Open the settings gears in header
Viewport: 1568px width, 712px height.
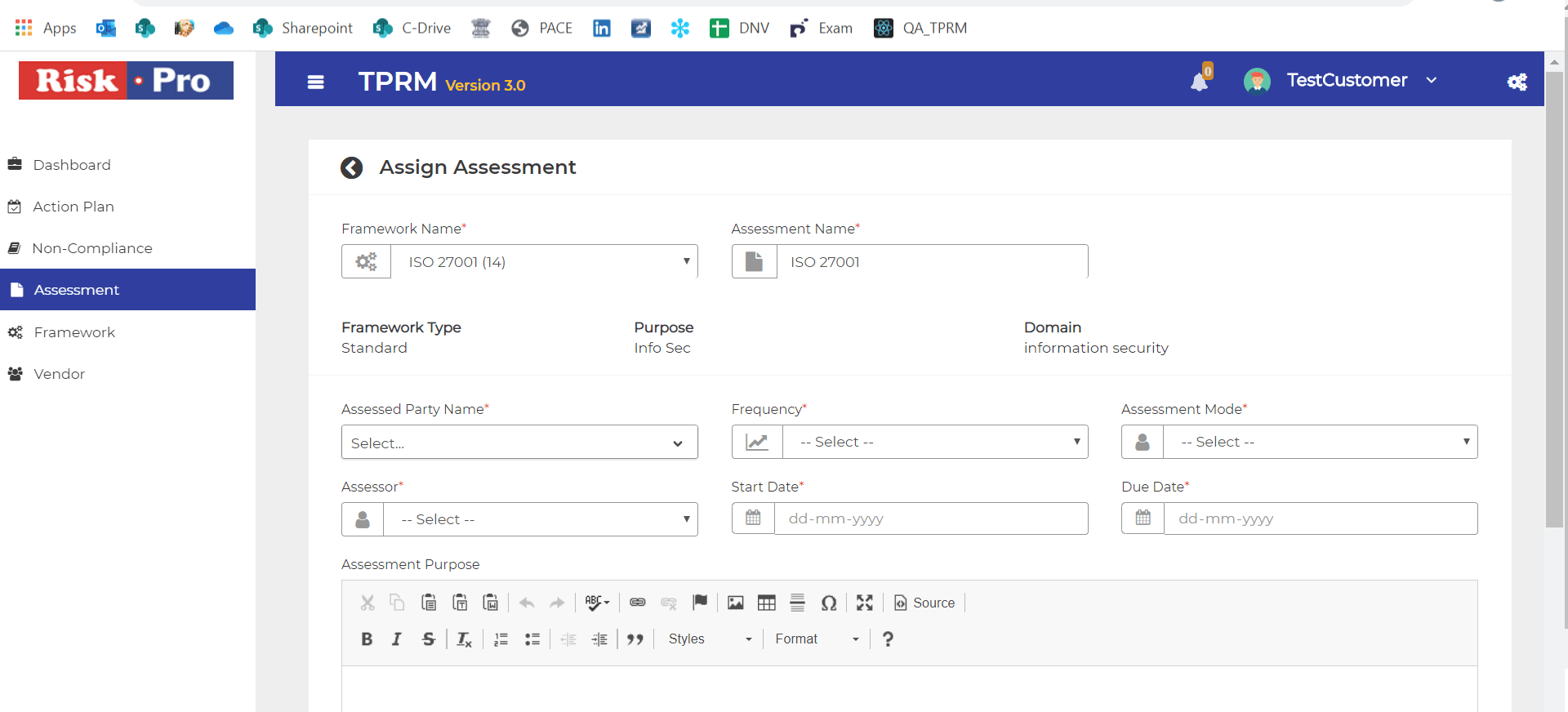(x=1517, y=82)
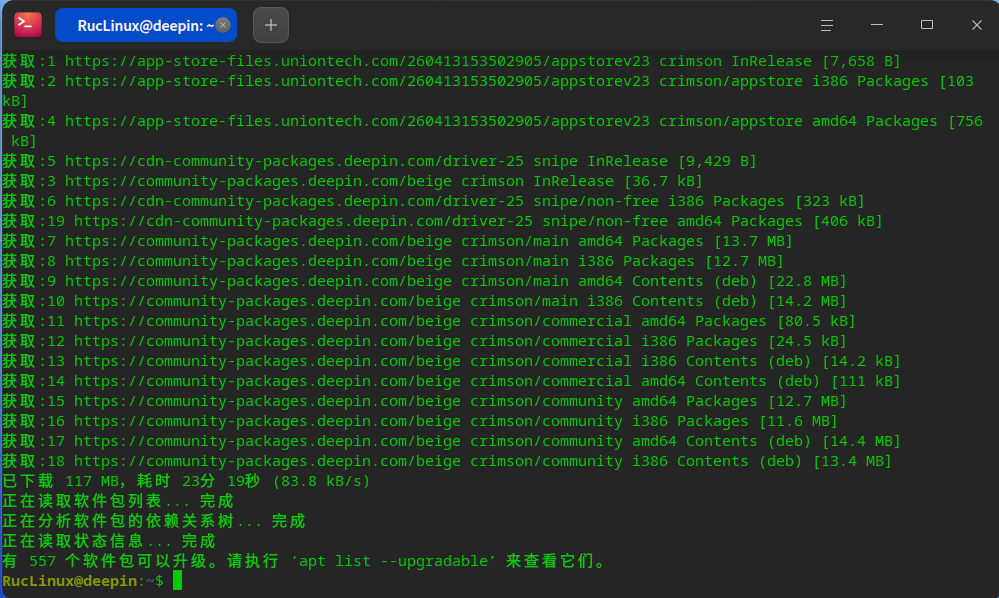Open the hamburger main menu
Image resolution: width=999 pixels, height=598 pixels.
[826, 25]
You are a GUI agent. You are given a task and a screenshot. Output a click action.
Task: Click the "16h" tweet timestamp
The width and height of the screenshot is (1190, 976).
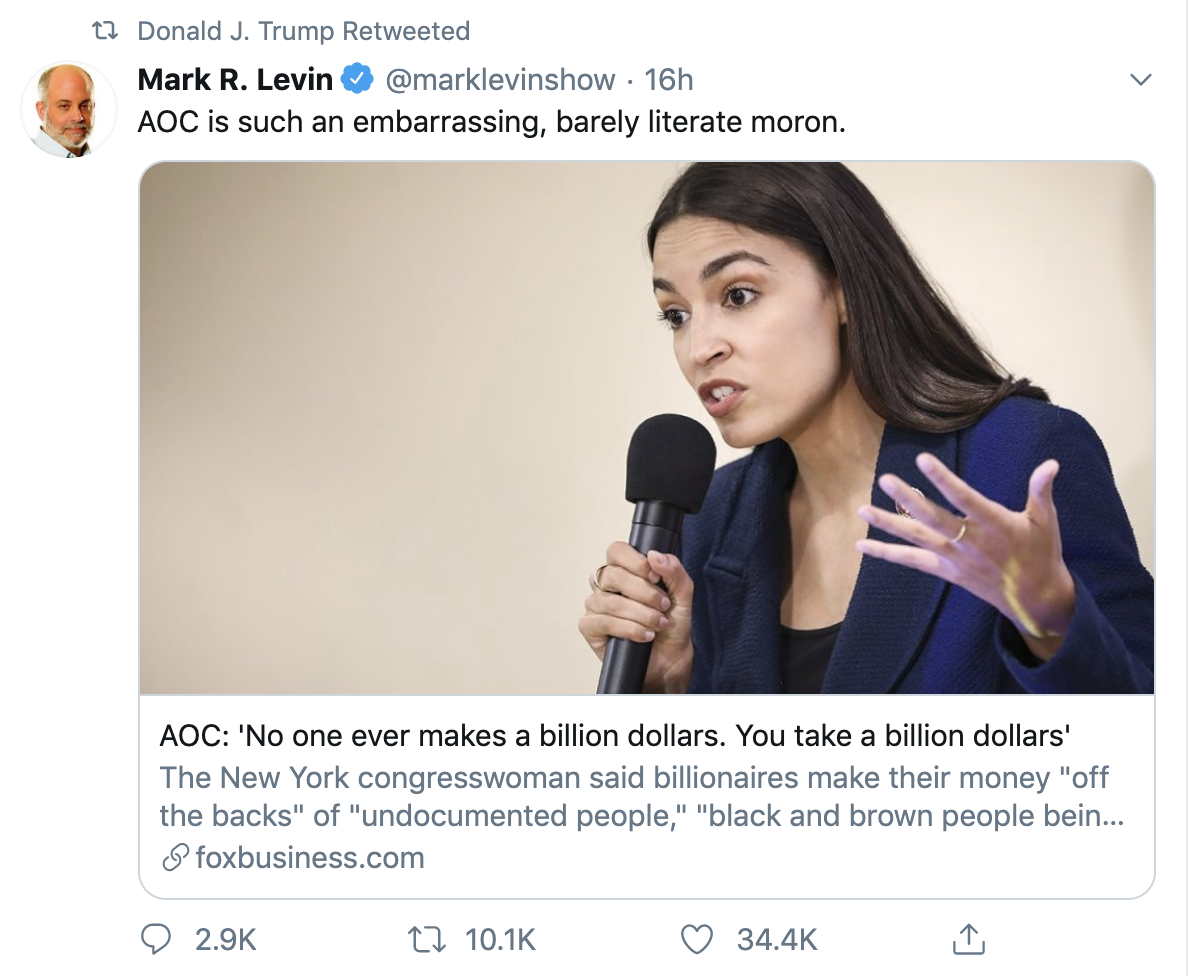(669, 79)
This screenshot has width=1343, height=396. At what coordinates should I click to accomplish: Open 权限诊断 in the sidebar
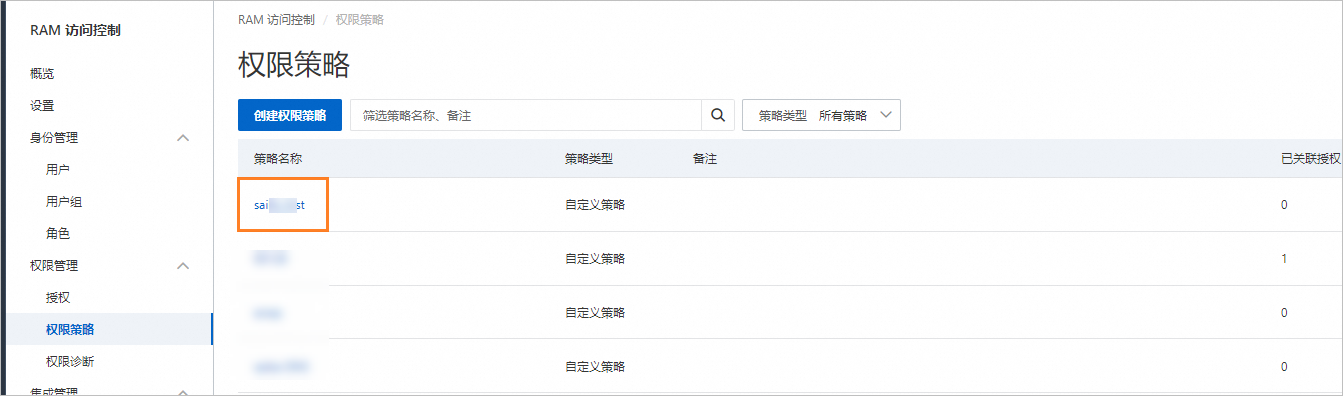click(70, 361)
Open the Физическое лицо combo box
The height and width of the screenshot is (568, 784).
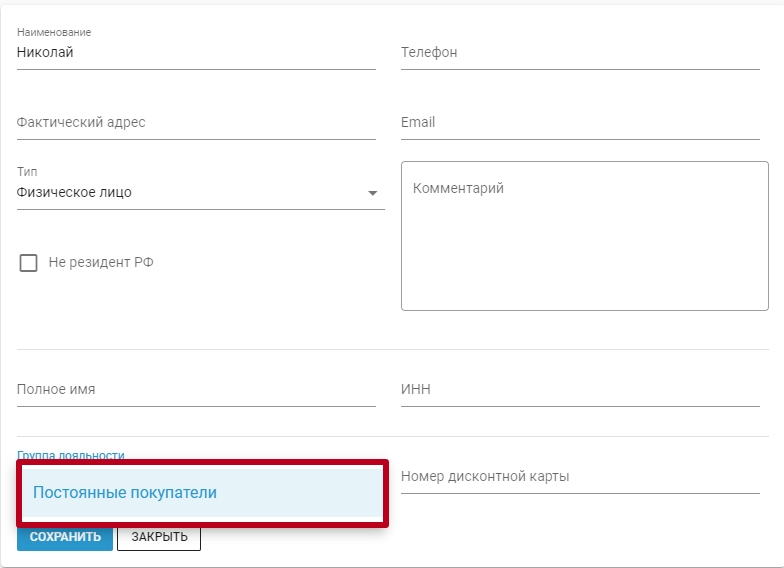point(200,192)
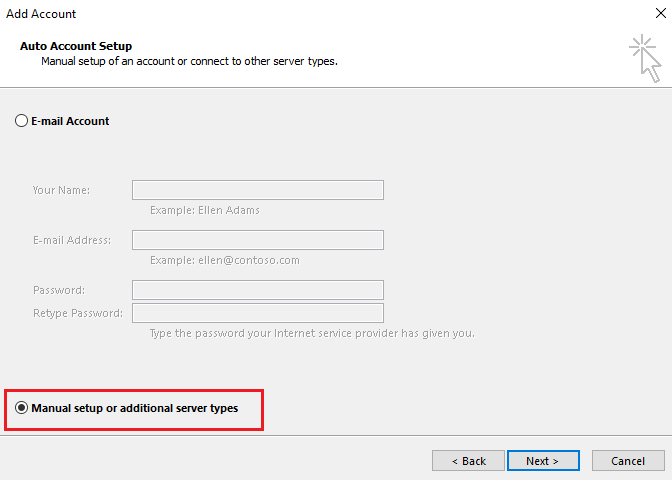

══════

WHAT TO PRODUCE:
Could you copy, word for word, the items from the line containing "You are a GUI" through the end of the items, leaving out the pictures?

CORRECT RESPONSE:
You are a GUI agent. You are given a task and a screenshot. Output a click action.
Task: Click the "16h" tweet timestamp
The width and height of the screenshot is (1190, 976).
(669, 79)
This screenshot has width=1343, height=396. At what coordinates should I click to accomplish: Open 权限诊断 in the sidebar
click(70, 361)
Open the Физическое лицо combo box
The height and width of the screenshot is (568, 784).
point(200,192)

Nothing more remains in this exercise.